Teilweise wird vertreten, aufgrund des Antragscharakters des Art. 51 BayVwVfG, dass bei Vorliegen eines Wiederaufgreifensgrundes der Sachverhalt wieder zur vollständig neuen Entscheidung durch die Behörde stehe und daher eine Verböserung durch den Zweitbescheid zulässig sei. Das Ziel des Antrags ist nach dieser Ansicht nicht die Besserstellung des Betroffenen, sondern eine neue, ergebnisoffene Entscheidung in der Sache. Mit der Antragsstellung auf Wiederaufgreifen des Verfahrens geht gleichzeitig jeglicher Vertrauensschutz verloren.

Vom Sinn und Zweck her kann jedoch davon ausgegangen werden, dass der Antrag auf Wiederaufgreifen des Verfahrens mit dem Ziel gestellt wird, eine Verbesserung der Antragsberechtigung zu erreichen und nicht mit dem Ziel, eine generelle neue Sachentscheidung mit Ergebnisoffenheit zu erreichen. Deswegen ist davon auszugehen, dass eine Verböserung im Zweitbescheid nicht möglich ist.

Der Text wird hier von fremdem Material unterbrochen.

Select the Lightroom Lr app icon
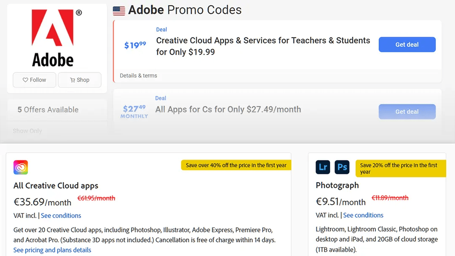Viewport: 455px width, 256px height. click(x=323, y=167)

V. Vertrauensschutz bei Drittbegünstigung

Problematisch ist, ob bei einem Wiederaufgreifen des Verfahrens und bei einem vom Erstbescheid abweichenden Zweitbescheid nicht ein Dritter, der durch den Erstbescheid begünstigt wurde, schützenswert ist, wenn durch den Zweitbescheid die Begünstigung wegfällt. Art. 51 BayVwVfG sieht keine Vertrauensschutzregeln vor, auf die sich der Dritte in diesem Falle berufen könnte, so dass nur generell eine Berücksichtigung des schutzwürdigen Vertrauens im Rahmen der Ermessensausübung der Behörde in Betracht kommt. Da sich der Erlass des Zweitbescheides jedoch nach dem einschlägigen Fachrecht richtet, kann es sein, dass bei zwingenden Vorschriften, die kein Ermessen eröffnen, die Behörde kein Ermessen ausübt und auch kein schutzwürdiges Vertrauen Dritter berücksichtigen kann. Teilweise wird vorgeschlagen, Art. 50 BayVwVfG analog heranzuziehen. Eine analoge Anwendung des Art. 51 BayVwVfG scheidet jedoch aus, da Art. 50 BayVwVfG sich ausdrücklich nur auf angefochtene VAs bezieht, während Art. 51 BayVwVfG sich gerade auf VAs bezieht, die Bestandskraft haben. Insofern liegen zwei nicht vergleichbare Sachverhalte vor, so dass eine analoge Anwendung ausscheidet. Jedoch kann, auch wenn Art. 51 BayVwVfG grundsätzlich keinen Vertrauensschutz vorsieht, das Vertrauen eines Dritten, der mit dem Wiederaufgreifen des Verfahrens nichts zu tun hatte und auch nicht damit rechnen konnte, aus verfassungsrechtlicher Sicht nicht vollkommen außer Acht gelassen werden. Deswegen liegt bei schutzwürdigem Vertrauen eines begünstigten Dritten eine analoge Anwendung der Vorschriften der Art. 48 Abs. 3, 49 Abs. 5 BayVwVfG nahe.